Directus 10.4 has landed with a new beta SDK and some small but important breaking changes. In this video, Colton gives you the roundup of what's notable in our latest release.
Speaker 0: Hi, my name is Colton and I work with customers at Directus. Today, I'm going to tell you about what's new in version 10.4, and do stick with me because after some exciting new stuff there's some small but important breaking changes to take note of. A sneak peek of our new SDK. Our JavaScript SDK is the recommended way to work with Directus and we've been building a brand new one from the ground up and today releasing it in beta. Our new SDK is written in typescript and provides full proper type safety, something many of you have been asking for.
We've also split up the SDK to various functions you can import separately. By composing a custom client with just the bits you need, you can decrease your overall build size by tree shaking the ones you don't use. Finally, this new SDK will support directus real time taking away a lot of the work needed to send and receive real time data in your applications. New and improved documentation. We've been putting a lot of energy into our doc to make learning directus both easier and more comprehensive.
You can find a whole host of guides on using Directus features like live preview in real time, guides on building projects with your favorite frameworks such as Next. Js or Nuxt, and improved guides for self hosting Directus. If you build a project with Directus and need to hand it off, we've moved a bunch of our docs to a new zone called user guides. These are less developer focused and should mean both you and your end users can find what they need. There's a lot more to come, especially around extensions, but this represents a great milestone in our journey, and we hope you learn lots.
We have the best community. We want to also thank our community for their contributions towards this release. Thanks to Phil for fixing a bug on our table component which allowed multiple radio buttons to be selected when it should only have allowed 1 thanks to Ashish for fixing a bug which would sometimes show incorrect data based on an archive filter Thanks to Phil for improving how we fetch permissions and settings to avoid an infinite loop, and thanks to the team at Gitstart for their contributions towards improving our filter support. Finally, some small breaking changes that may require your attention. We always try and keep changes that require action to a minimum, but there are a handful this release that should only need a few lines of code to adapt for.
Moving extensions to our new error handling package. This change is due to improvements to how we handle errors, especially in hook and endpoint extensions. We only exposed a small number of error types to extension builders and if you threw any other errors, they'd be wrapped in unhelpful generic internal server error to the end user. We have moved all of our exception handling to our new direct as errors package, meaning you can throw more standardized errors that we will surface appropriately and namespace to your extension. This means you'll need to potentially update your error handling to use our library.
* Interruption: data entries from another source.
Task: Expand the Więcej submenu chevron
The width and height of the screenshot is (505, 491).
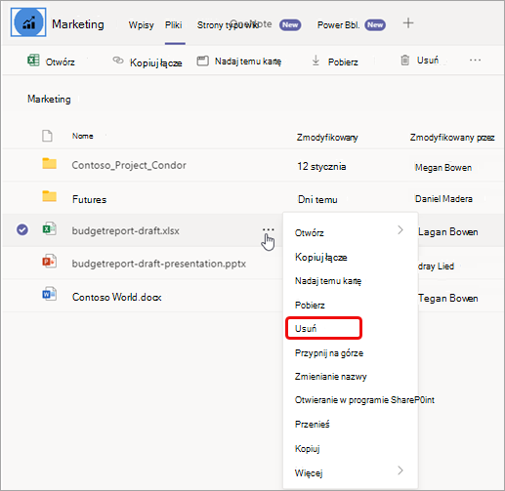Action: tap(400, 471)
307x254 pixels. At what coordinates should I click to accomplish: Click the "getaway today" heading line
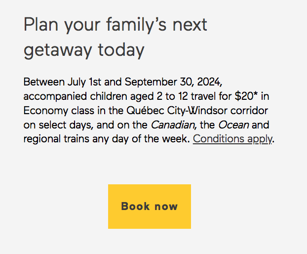pos(84,50)
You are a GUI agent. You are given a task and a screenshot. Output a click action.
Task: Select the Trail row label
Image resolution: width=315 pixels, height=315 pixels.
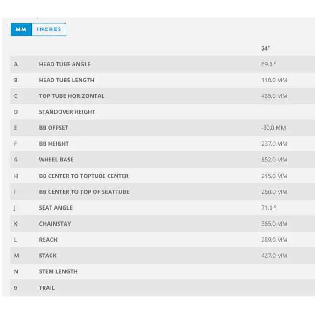(x=47, y=288)
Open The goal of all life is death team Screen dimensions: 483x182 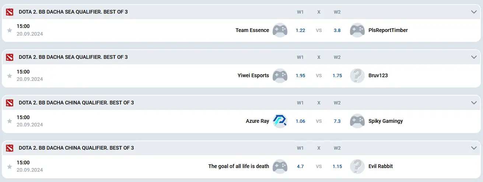238,166
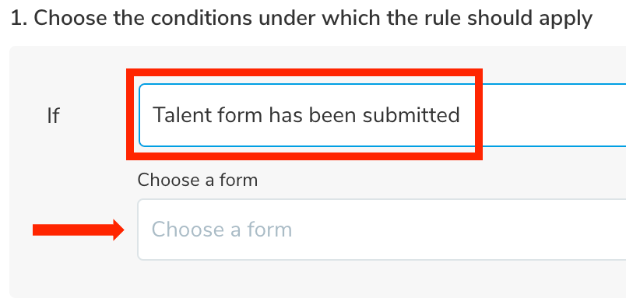Click the 'If' condition label
The width and height of the screenshot is (626, 305).
53,116
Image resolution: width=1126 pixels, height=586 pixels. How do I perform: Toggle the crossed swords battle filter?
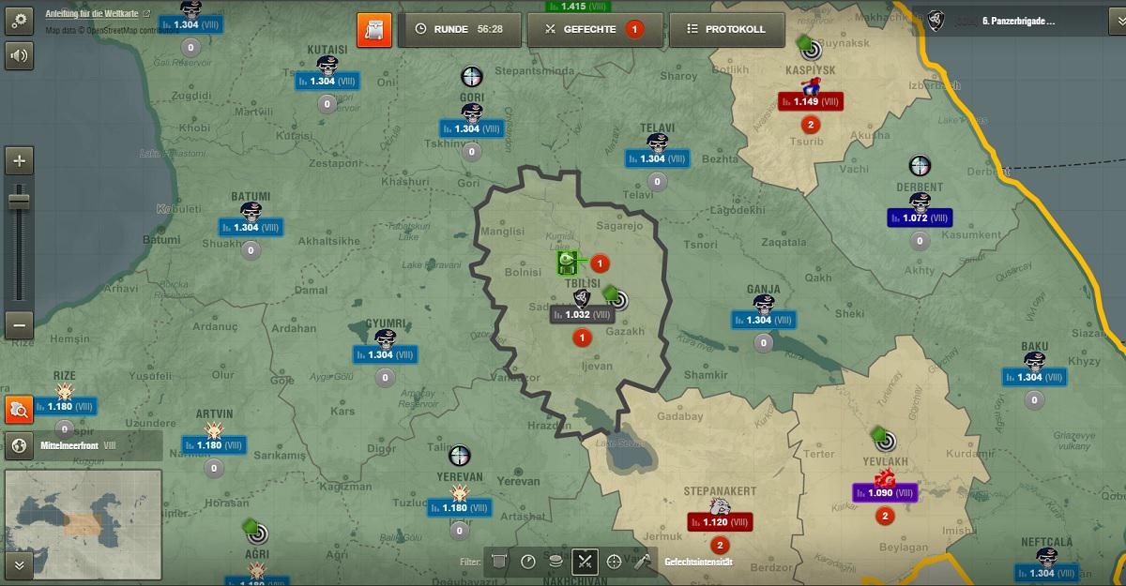coord(585,562)
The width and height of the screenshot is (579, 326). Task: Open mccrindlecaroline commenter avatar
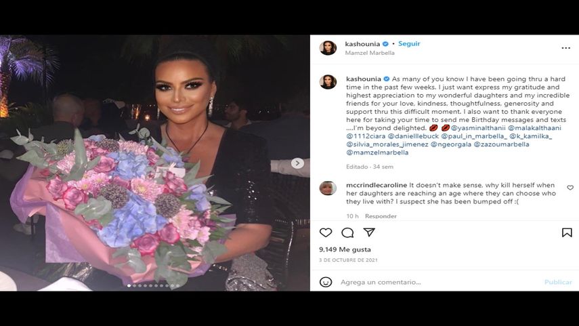pos(328,188)
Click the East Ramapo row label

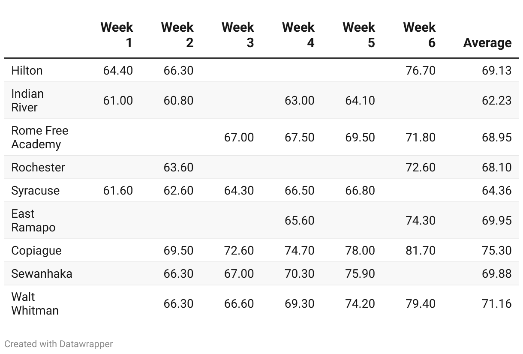(x=33, y=220)
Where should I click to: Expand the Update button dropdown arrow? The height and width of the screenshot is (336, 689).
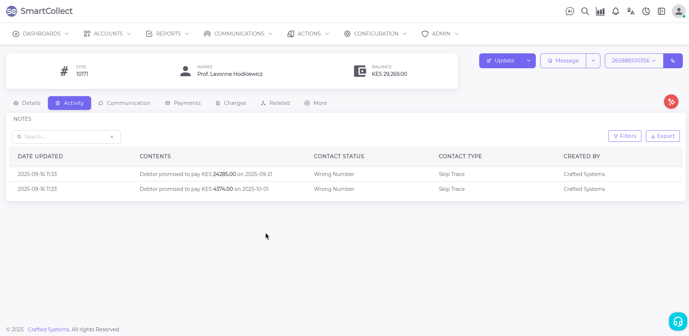pyautogui.click(x=529, y=61)
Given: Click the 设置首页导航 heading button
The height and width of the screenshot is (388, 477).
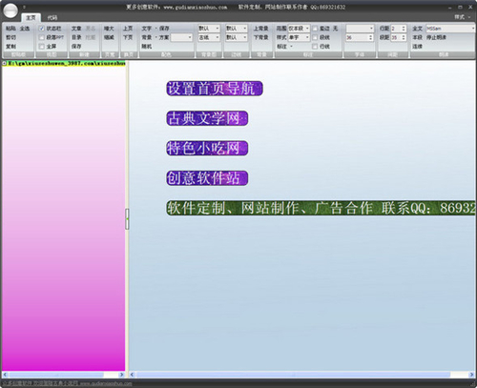Looking at the screenshot, I should coord(215,89).
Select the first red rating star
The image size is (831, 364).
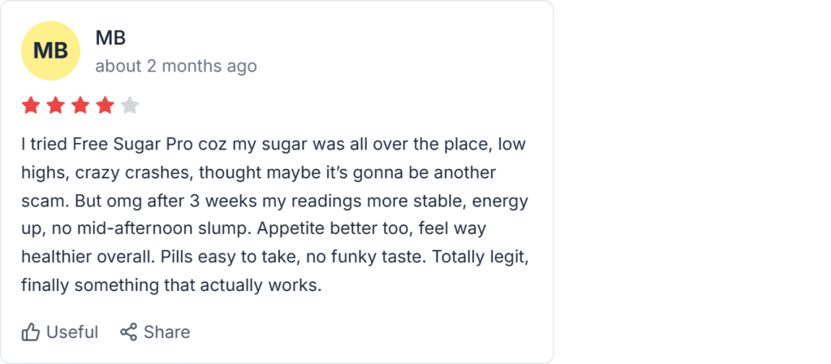(31, 106)
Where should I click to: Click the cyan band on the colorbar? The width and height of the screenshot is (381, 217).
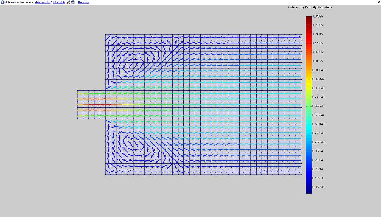click(x=309, y=130)
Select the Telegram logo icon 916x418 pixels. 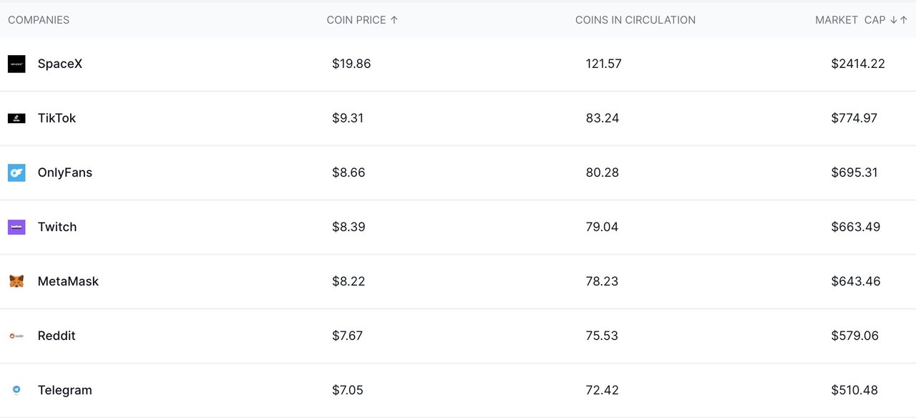point(16,390)
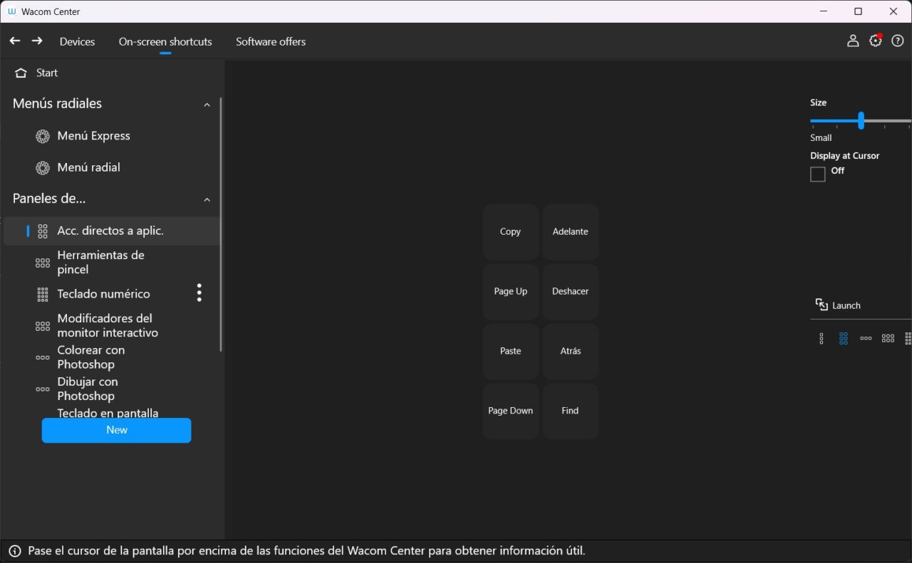Image resolution: width=912 pixels, height=563 pixels.
Task: Choose the single-row three-button layout icon
Action: point(866,339)
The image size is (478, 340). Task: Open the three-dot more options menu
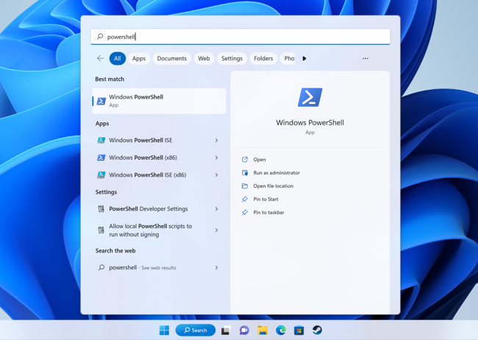(x=365, y=58)
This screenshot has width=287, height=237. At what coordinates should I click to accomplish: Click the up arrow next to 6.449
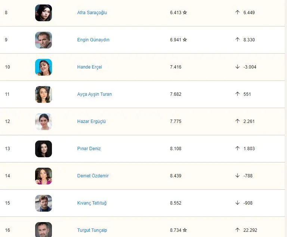237,12
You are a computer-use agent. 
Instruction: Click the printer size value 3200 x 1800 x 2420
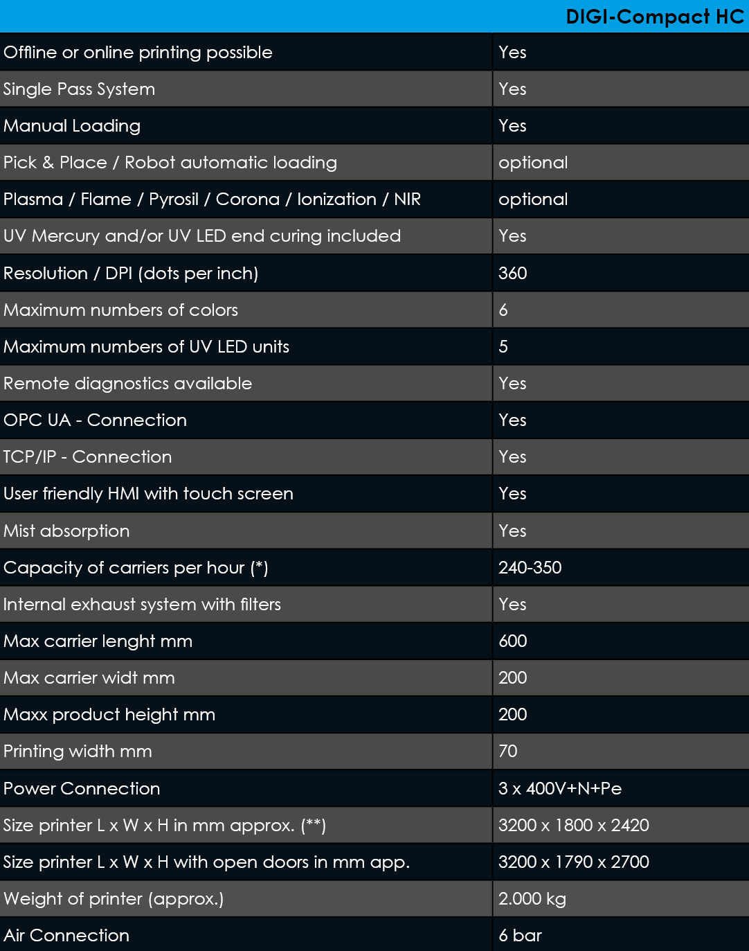pos(573,825)
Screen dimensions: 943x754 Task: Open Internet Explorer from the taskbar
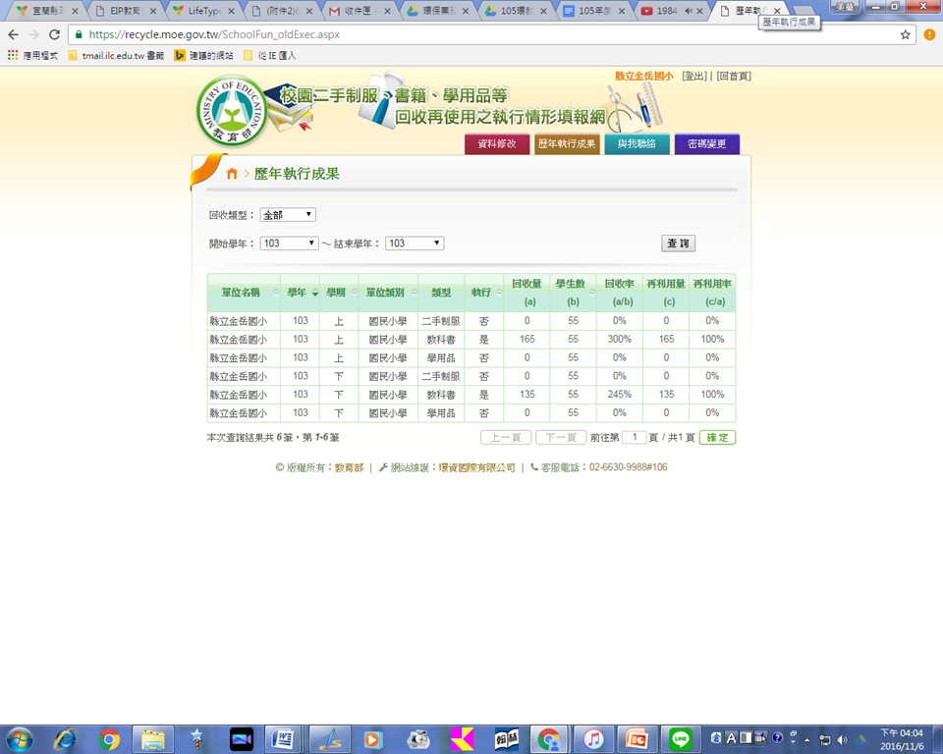tap(66, 739)
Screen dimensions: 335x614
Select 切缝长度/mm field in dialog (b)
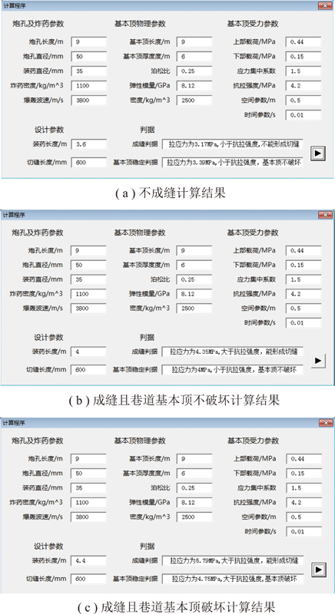click(88, 370)
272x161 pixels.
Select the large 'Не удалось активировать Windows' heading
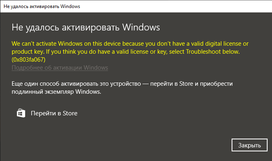point(86,28)
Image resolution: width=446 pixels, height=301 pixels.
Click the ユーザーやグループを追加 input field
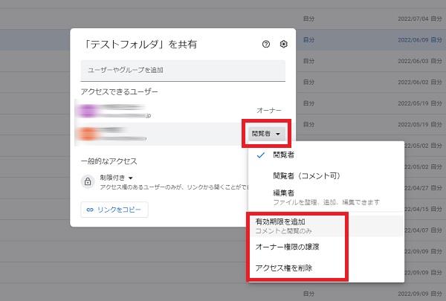click(x=182, y=70)
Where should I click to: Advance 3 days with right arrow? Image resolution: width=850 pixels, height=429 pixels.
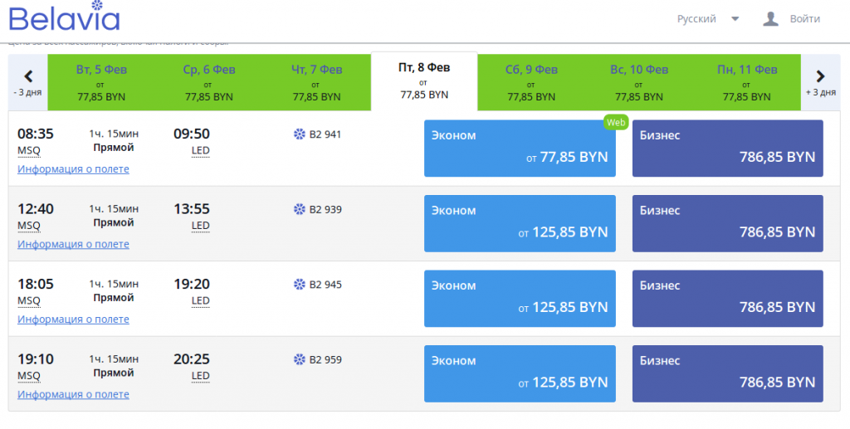click(x=820, y=81)
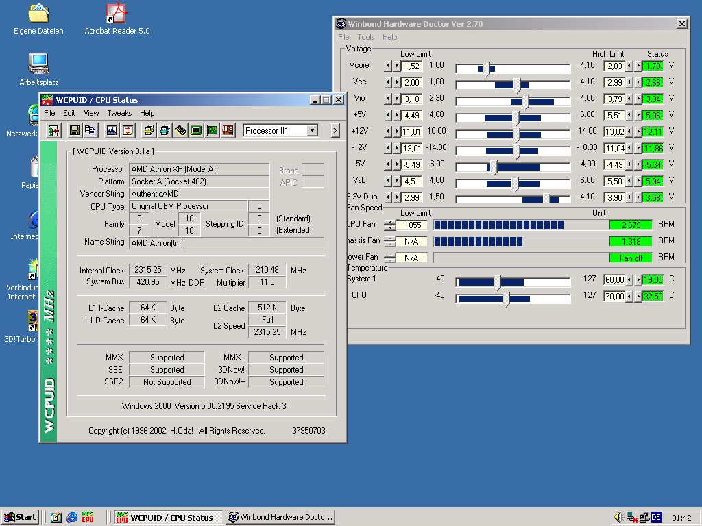This screenshot has width=702, height=526.
Task: Click the CPU temperature high limit field
Action: point(614,297)
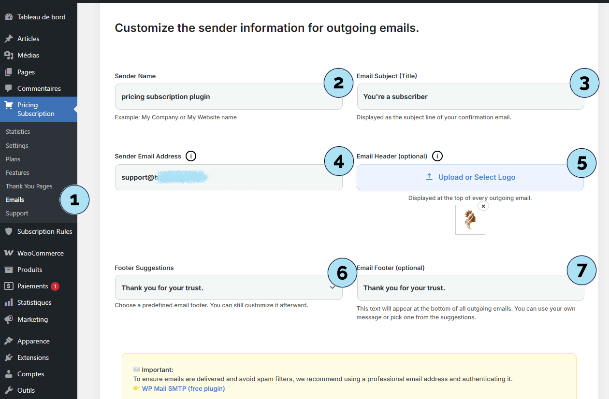This screenshot has height=399, width=609.
Task: Open the Thank You Pages submenu item
Action: tap(29, 186)
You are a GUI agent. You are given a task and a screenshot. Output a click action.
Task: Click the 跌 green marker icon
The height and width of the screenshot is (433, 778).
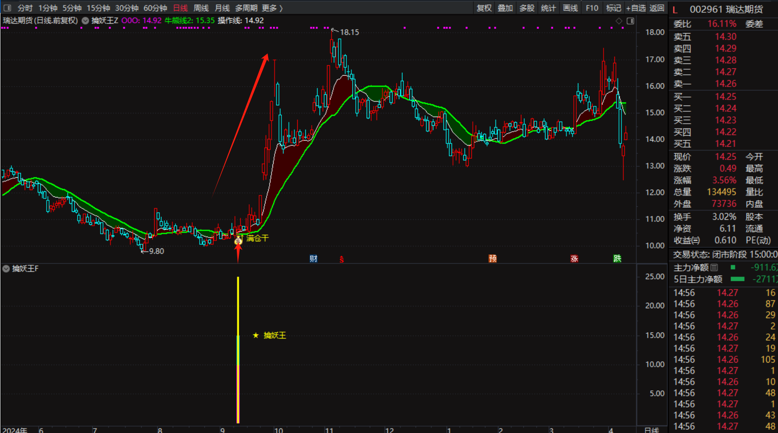pyautogui.click(x=617, y=259)
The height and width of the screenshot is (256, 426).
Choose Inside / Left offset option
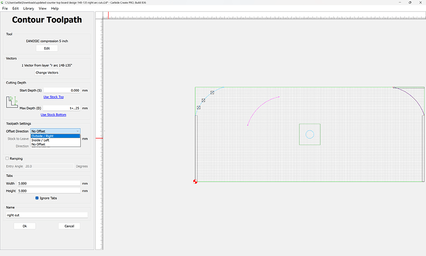[56, 140]
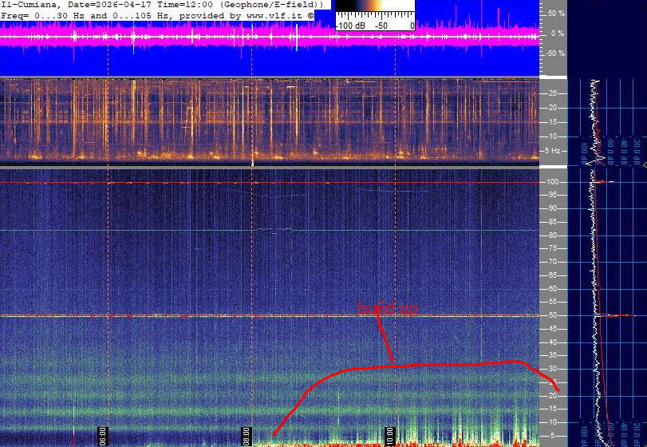Click the 50 Hz label on frequency axis
Viewport: 647px width, 447px height.
(551, 315)
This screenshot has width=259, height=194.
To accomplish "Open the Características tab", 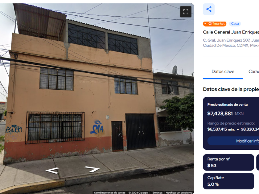I will (x=253, y=71).
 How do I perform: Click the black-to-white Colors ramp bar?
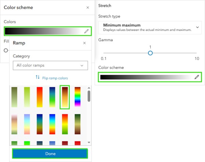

We have dropped memcached support. Directus 10.4 drops support for memcached as a shared cache. You'll need to move over to Redis, which is generally better suited for this purpose, the change to Redis environment variables. We are consolidating and simplifying environment variables Redis, so if you use it, you'll have to update the names of some variables and hopefully be able to remove commonly duplicated ones. Directus 10.4 is now available on npm and Docker Hub and will be available on Directus Cloud next week.
Thanks for joining me, and see you in the next release.